- [What you are asked to do]: Scan the entries below. Return every line that includes "word".

Collected data
○ ○ ○
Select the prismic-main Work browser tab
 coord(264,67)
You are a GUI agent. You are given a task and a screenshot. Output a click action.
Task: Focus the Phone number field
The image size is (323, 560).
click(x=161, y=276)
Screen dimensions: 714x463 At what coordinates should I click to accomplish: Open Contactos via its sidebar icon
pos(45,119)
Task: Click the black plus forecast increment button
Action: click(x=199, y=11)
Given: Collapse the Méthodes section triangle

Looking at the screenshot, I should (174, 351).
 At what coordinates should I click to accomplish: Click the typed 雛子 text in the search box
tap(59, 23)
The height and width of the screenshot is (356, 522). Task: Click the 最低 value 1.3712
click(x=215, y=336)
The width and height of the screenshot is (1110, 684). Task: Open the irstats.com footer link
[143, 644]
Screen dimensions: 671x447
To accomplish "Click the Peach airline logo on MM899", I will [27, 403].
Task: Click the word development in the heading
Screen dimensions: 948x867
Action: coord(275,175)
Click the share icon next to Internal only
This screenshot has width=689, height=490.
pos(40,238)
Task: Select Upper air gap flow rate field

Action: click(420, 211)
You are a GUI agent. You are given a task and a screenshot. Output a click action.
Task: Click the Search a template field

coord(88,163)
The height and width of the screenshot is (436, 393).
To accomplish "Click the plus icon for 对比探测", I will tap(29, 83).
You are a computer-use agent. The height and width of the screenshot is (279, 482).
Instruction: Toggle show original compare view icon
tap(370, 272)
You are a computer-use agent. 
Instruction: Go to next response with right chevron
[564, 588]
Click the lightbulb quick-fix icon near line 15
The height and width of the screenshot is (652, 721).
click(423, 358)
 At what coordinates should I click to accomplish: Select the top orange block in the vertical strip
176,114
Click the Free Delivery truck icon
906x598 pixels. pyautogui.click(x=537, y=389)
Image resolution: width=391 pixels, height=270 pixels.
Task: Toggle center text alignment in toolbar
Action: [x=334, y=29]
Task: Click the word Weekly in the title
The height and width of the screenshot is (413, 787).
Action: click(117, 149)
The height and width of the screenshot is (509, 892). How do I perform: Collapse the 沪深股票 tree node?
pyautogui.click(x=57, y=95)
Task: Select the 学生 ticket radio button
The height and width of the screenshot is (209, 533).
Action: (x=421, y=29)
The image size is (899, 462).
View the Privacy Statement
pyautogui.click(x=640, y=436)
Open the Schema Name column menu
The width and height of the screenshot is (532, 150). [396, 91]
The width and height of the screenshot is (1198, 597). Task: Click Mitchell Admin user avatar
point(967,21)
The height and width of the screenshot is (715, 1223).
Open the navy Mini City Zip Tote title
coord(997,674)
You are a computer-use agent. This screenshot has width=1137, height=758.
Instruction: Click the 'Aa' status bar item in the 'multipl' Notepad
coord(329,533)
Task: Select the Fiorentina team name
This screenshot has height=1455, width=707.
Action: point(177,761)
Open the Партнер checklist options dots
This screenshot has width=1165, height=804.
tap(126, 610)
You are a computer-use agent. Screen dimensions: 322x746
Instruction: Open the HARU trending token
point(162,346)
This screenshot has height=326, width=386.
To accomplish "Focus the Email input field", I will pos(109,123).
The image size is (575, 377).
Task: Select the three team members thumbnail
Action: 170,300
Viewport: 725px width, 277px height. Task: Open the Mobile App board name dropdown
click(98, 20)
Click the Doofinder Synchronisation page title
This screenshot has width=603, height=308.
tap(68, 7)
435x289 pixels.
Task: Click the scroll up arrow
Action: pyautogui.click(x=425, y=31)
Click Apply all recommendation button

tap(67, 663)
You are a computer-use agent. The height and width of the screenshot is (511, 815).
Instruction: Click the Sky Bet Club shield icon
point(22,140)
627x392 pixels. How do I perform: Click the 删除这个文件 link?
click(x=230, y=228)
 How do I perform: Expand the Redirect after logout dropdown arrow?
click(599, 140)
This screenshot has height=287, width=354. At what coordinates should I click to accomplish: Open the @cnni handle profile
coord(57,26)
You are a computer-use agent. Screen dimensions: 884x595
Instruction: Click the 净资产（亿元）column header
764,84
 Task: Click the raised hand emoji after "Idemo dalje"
○ ○ ○
- [Answer below]:
Task: Click the word development in the heading
Task: Click the word Weekly in the title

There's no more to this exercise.